Wall Street is bracing itself for more shocks after a week during which equities slid to their lowest level in five years, further eroding the retirement security of millions of Americans and driving investors out of stocks into bonds and savings accounts.
Scepticism about company accounting helped propel the Dow Jones Industrial Average to its fourth largest weekly drop, while the Nasdaq Composite and the Standard & Poor's 500 index fell to their lowest levels since 1997.
One of the most telling images of last week was of President George W Bush giving a speech to Wall Street to restore market confidence while the bottom of the television screens showed the Dow continuing to fall.
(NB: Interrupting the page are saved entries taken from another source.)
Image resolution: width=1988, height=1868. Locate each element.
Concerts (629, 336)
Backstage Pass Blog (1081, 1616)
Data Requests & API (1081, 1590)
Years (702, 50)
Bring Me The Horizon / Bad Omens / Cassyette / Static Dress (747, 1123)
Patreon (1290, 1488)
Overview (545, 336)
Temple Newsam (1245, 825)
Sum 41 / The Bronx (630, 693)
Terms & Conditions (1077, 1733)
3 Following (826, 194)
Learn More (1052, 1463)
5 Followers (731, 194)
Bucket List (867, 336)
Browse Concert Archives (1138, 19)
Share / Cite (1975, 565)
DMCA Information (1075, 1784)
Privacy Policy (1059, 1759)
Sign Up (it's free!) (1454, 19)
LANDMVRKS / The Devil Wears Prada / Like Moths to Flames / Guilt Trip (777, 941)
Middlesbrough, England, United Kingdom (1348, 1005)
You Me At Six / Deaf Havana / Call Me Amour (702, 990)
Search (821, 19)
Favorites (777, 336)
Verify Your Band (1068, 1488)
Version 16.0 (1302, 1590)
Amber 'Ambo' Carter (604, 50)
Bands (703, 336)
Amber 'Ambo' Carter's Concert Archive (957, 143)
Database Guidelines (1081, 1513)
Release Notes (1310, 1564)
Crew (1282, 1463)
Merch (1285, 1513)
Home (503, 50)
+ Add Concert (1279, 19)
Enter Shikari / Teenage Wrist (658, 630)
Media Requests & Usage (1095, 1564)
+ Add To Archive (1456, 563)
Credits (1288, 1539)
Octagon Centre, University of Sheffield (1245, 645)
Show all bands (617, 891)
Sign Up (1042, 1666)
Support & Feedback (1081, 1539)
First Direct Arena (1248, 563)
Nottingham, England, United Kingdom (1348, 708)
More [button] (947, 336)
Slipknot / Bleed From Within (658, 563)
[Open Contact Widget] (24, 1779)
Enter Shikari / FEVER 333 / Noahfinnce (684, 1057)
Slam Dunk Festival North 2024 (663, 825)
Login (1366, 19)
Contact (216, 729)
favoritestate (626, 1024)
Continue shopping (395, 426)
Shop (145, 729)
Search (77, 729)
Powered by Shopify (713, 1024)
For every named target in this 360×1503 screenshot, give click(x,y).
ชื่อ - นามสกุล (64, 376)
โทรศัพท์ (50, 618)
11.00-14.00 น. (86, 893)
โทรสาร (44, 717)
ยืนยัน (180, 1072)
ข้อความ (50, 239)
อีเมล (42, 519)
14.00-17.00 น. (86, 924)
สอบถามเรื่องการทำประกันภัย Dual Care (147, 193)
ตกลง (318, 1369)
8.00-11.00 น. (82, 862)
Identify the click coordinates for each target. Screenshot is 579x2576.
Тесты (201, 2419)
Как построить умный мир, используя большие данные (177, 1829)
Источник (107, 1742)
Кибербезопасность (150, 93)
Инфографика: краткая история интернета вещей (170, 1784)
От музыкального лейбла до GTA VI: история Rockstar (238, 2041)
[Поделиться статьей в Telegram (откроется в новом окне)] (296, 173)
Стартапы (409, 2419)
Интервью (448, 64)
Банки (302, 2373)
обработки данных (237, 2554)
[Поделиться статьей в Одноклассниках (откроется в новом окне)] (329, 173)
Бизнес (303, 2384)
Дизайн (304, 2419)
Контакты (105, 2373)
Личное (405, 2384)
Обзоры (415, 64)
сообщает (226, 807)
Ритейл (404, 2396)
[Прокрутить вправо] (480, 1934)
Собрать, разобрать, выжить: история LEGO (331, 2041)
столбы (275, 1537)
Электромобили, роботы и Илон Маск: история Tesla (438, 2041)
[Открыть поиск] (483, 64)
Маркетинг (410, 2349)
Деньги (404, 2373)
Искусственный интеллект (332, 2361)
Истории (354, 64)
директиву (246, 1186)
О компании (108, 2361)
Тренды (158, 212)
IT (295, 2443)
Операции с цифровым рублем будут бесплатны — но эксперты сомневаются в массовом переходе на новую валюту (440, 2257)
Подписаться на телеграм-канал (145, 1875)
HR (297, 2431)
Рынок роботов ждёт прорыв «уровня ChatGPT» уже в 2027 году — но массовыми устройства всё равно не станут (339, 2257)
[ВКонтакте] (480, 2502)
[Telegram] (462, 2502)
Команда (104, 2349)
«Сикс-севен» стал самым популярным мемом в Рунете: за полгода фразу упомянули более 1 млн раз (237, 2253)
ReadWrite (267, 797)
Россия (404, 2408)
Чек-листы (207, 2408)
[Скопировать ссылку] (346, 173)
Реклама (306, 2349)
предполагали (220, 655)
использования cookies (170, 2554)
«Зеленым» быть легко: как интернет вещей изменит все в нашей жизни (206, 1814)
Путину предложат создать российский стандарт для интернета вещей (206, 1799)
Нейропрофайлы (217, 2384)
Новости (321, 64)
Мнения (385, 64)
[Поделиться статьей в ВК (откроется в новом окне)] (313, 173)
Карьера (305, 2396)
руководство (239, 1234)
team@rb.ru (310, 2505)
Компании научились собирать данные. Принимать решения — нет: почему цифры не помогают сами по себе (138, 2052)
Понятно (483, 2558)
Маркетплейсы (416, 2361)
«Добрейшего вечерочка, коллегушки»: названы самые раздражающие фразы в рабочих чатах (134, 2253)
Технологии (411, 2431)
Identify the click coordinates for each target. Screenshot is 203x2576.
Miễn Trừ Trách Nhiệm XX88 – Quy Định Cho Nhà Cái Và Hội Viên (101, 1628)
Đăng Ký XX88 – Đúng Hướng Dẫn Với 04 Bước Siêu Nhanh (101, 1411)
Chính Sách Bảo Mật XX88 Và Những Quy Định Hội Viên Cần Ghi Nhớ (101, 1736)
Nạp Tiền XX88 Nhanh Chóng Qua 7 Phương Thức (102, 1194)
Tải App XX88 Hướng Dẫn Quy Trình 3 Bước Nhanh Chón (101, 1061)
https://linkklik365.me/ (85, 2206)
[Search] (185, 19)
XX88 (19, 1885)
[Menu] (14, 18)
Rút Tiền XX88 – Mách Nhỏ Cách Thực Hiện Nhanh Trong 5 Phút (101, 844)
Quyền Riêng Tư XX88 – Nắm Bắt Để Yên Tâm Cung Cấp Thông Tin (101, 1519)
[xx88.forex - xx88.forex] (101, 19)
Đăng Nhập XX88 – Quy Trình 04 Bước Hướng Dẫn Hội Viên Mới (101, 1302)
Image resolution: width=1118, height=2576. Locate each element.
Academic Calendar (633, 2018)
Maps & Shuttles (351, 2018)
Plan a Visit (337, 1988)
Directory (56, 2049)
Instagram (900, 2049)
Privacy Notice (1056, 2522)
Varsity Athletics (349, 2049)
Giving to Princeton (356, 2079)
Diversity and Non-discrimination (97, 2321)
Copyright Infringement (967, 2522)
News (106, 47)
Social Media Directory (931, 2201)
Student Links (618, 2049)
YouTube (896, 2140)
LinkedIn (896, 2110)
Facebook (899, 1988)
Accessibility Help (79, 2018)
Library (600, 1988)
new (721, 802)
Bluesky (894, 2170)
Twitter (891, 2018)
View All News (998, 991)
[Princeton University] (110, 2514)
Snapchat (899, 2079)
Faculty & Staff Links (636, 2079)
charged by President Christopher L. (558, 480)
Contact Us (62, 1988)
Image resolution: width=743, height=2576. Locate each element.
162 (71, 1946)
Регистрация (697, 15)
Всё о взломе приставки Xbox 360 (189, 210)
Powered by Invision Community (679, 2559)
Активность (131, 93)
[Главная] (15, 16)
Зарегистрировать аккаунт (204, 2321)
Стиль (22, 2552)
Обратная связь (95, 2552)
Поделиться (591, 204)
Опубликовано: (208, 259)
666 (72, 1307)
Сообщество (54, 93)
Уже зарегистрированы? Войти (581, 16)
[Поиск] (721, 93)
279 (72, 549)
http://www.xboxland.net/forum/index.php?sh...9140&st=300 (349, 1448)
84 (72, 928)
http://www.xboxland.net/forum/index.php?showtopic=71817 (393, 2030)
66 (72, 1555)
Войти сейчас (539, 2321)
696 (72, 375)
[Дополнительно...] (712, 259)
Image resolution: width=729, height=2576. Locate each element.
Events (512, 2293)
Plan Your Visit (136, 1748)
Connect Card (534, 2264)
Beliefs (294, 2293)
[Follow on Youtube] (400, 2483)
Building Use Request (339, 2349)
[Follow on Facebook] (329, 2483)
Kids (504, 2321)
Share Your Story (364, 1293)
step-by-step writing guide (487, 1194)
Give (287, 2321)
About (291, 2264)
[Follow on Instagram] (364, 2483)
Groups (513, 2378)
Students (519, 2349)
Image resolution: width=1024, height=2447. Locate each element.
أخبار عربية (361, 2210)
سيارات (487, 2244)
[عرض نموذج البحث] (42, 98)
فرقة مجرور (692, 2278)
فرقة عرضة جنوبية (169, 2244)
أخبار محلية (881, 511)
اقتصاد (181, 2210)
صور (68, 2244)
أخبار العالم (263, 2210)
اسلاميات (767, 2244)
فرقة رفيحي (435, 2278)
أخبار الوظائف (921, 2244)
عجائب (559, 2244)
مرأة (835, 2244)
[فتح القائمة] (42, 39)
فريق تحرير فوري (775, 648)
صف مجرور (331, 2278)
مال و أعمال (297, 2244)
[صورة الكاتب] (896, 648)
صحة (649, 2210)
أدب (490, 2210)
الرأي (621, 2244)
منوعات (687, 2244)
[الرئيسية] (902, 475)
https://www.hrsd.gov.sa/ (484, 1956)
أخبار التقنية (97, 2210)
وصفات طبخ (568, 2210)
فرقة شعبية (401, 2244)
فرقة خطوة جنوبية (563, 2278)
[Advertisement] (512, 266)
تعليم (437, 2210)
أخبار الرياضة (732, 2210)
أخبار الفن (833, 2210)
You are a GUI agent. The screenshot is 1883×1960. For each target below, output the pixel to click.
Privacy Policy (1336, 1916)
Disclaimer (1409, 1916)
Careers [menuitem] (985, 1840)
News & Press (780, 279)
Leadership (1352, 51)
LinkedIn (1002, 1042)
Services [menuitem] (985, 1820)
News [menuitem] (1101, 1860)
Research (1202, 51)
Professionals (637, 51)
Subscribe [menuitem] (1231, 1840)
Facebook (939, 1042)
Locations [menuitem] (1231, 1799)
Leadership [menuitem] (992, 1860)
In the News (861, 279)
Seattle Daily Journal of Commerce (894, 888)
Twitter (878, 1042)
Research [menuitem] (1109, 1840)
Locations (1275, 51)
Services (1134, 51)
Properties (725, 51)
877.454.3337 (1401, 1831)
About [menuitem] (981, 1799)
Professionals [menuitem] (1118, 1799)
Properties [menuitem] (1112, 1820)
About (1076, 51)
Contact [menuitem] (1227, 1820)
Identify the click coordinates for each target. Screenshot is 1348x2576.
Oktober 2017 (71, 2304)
The credibility of the White House corporate reform drive has been undermined by questions about the past business practices of the president and members of his administration.
When the president's new corporate-crime task force met last week, at its head was the former director at a credit-card company that paid more than $400 million (€408 million) to settle allegations of unfair and deceptive business practices.
Officials said that Deputy Attorney General Larry Thompson was unaware of problems at Providian Financial until they were unearthed by US regulators, and he then played a lead role in pushing the company to recompense consumers.
The US Senate voted on Friday to ban personal loans from companies to top officials and directors, while the White House defended $180,000 in low-interest loans that Mr Bush received while a director of Harken Energy in Texas.
The Senate is pushing for measures which go beyond those proposed by Mr Bush.
They include the creation of an independent private body with authority to discipline auditors.
Quarterly earnings calls by several major companies this week will determine whether the market recovers or settles into bear territory.
Companies reporting include Apple Computer, Delta Air, Kraft Foods, Ford, IMB, Motorola, General Motors, eBay, Microsoft, Sun Microsystems, Intel, Broadcom, Gateway, Nokia, Sprint and Ericsson.
Analysts expect earnings to rise 3 per cent in the second quarter, the first increase since the start of last year, but faith in corporate figures is at an historic low following an escalating series of accounting scandals.